Past work supports the assertions that gender, being a nurse, and years of education are associated with burnout [10
], so it was unexpected that none of these variables were significantly associated with emotional exhaustion in our study. This may be due in part to EE being strongly correlated to excessive workload, intensity of contacts with patients, patient-to-healthcare worker ratio, and shift-working [44
]; all of which were not collected or analyzed in this study. Another possibility is that rates of moderate and high EE were quite high in the current study (72%) which may have limited the variance in this sample, and therefore, the ability to find variables that distinguished workers with EE and those without.
Limitations inherent to the study merit discussion. First, the sample size was small and the population narrowly defined. However, given the fact there is a small number of permanent staff employed primarily in maternal health within the department of obstetrics and gynaecology in question, it was unavoidable. The focus on maternal health staff should not discount the possibility of obtaining similar findings in other departments. Nevertheless, a more diverse population, cross cutting various departments and medical settings in Malawi may increase the generalizability of the findings. In addition, a number of interviews or focus groups with participants and/or key informants might have helped add depth to the findings.
Second, the assessment of overtime hours and its association to burnout was not performed. They could explain some of the varying levels of burnout [5
]. Intuitively, working overtime in the healthcare setting potentially increases the caseload size, time spent in direct patient contact, and encounters of unmanageable complications. In our setting, administrative data suggested 25% of the healthcare workers work an extra 17 hours per week, which translate to 75 hours month and only one night of sleep per month (Personal Communication: Meguid, T. Fwd: clearance changes URGENT [email]. Message to: Viva C. Thorsen. 2010 Mar 6, 6:26 am [cited 2010 Mar 6]). This may lead to greater emotional exhaustion depersonalization and personal accomplishment.
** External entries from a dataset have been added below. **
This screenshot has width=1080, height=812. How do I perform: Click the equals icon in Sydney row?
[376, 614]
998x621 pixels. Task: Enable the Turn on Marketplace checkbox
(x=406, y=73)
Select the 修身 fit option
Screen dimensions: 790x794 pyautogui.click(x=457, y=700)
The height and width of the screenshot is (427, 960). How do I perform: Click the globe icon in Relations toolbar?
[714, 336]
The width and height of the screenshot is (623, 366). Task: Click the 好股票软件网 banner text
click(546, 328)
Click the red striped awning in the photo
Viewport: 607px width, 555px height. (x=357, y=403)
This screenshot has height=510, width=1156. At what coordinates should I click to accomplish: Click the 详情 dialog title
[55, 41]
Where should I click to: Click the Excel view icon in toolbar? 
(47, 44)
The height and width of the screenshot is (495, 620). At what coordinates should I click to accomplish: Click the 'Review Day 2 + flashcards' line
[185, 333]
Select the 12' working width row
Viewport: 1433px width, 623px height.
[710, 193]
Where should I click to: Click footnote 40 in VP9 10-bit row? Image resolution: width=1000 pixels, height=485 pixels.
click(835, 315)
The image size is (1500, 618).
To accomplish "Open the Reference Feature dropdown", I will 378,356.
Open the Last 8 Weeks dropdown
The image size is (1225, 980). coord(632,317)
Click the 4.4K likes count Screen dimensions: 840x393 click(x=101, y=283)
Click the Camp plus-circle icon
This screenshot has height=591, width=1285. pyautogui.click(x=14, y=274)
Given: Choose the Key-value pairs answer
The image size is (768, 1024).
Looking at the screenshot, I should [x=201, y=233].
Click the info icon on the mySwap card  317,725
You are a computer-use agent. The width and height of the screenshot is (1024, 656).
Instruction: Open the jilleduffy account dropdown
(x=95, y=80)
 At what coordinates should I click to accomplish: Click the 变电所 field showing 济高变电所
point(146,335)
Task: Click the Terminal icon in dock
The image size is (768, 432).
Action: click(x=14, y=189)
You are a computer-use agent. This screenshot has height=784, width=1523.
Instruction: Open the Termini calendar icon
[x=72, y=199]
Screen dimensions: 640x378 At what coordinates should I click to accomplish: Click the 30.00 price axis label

The current study was exploratory in nature and as a first step, the MBI was used. However, the low Cronbach's alpha values (.67 for EE, .42 for DP, and .60 for PA) suggest that the MBI may not be as culturally appropriate as assumed. Future studies will have to resolve this limitation by, for example, adding more items to the respective scales and performing item and factorial analyses. Moreover, the use of additional instruments, such as organizational commitment questionnaire, job satisfaction survey, workload scale, or interpersonal conflict at work scale to supplement the MBI will enrich future analyses and provide more alternative explanations for what is and is not found [33
Last, the data were cross-sectional and collected from self reports which do not allow for causal conclusions. Individuals with high negative affectivity may perceive their work context more negatively, which would artificially strengthen the associations between burnout symptoms and work environment.